Pamela Swadling

Pamela Swadling worked as an archaeologist in PNG initially at UPNG, then at the Institute of PNG Studies. From 1978 to 1999, she was Curator of Prehistory at the National Museum. With Director Soroi Eoe and Jack Golson, she put Kuk on its long journey to becoming a World Heritage Site. She also initiated a series of draft booklets about the findings at Kuk, out of which there began to emerge in the early 2000s the Kuk book that we have today.

Ten Thousand Years of Cultivation at Kuk Swamp in the Highlands of Papua New Guinea »

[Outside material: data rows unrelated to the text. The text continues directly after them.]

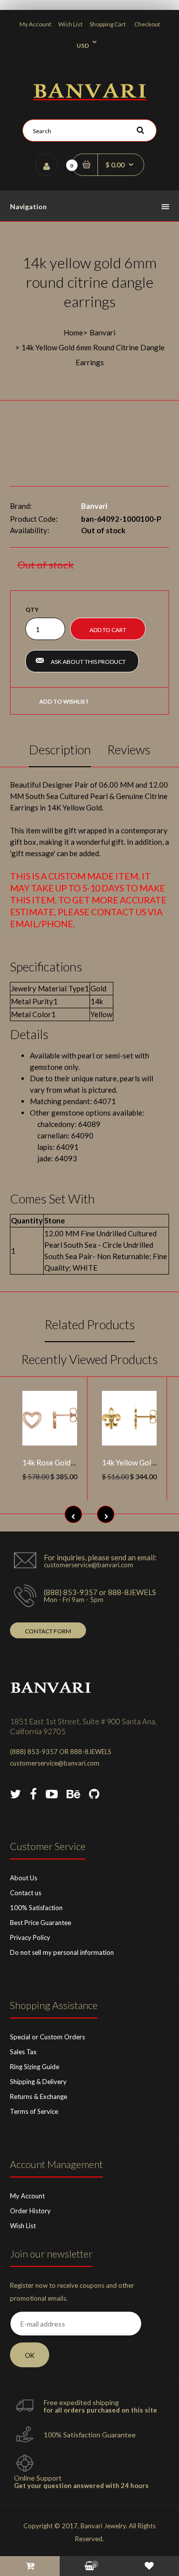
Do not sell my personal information (62, 1952)
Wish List (70, 24)
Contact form (48, 1631)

Publication date: July 2017
Kuk is a settlement at c. 1600 m altitude in the upper Wahgi Valley of the Western Highlands Province of Papua New Guinea, near Mount Hagen, the provincial capital. The site forms part of the highland spine that runs for more than 2500 km from the western head of the island of New Guinea to the end of its eastern tail. Until the early 1930s, when the region was first explored by European outsiders, it was thought to be a single, uninhabited mountain chain. Instead, it was found to be a complex area of valleys and basins inhabited by large populations of people and pigs, supported by the intensive cultivation of the tropical American sweet potato on the slopes above swampy valley bottoms.  With the end of World War II, the area, with others, became a focus for the development of coffee and tea plantations, of which the establishment of Kuk Research Station was a result. Large-scale drainage of the swamps produced abundant evidence in the form of stone axes and preserved wooden digging sticks and spades for their past use in cultivation. Investigations in 1966 at a tea plantation in the upper Wahgi Valley by a small team from The Australian National University yielded a date of over 2000 years ago for a wooden stick collected from the bottom of a prehistoric ditch. The establishment of Kuk Research Station a few kilometres away shortly afterwards provided an ideal opportunity for a research project.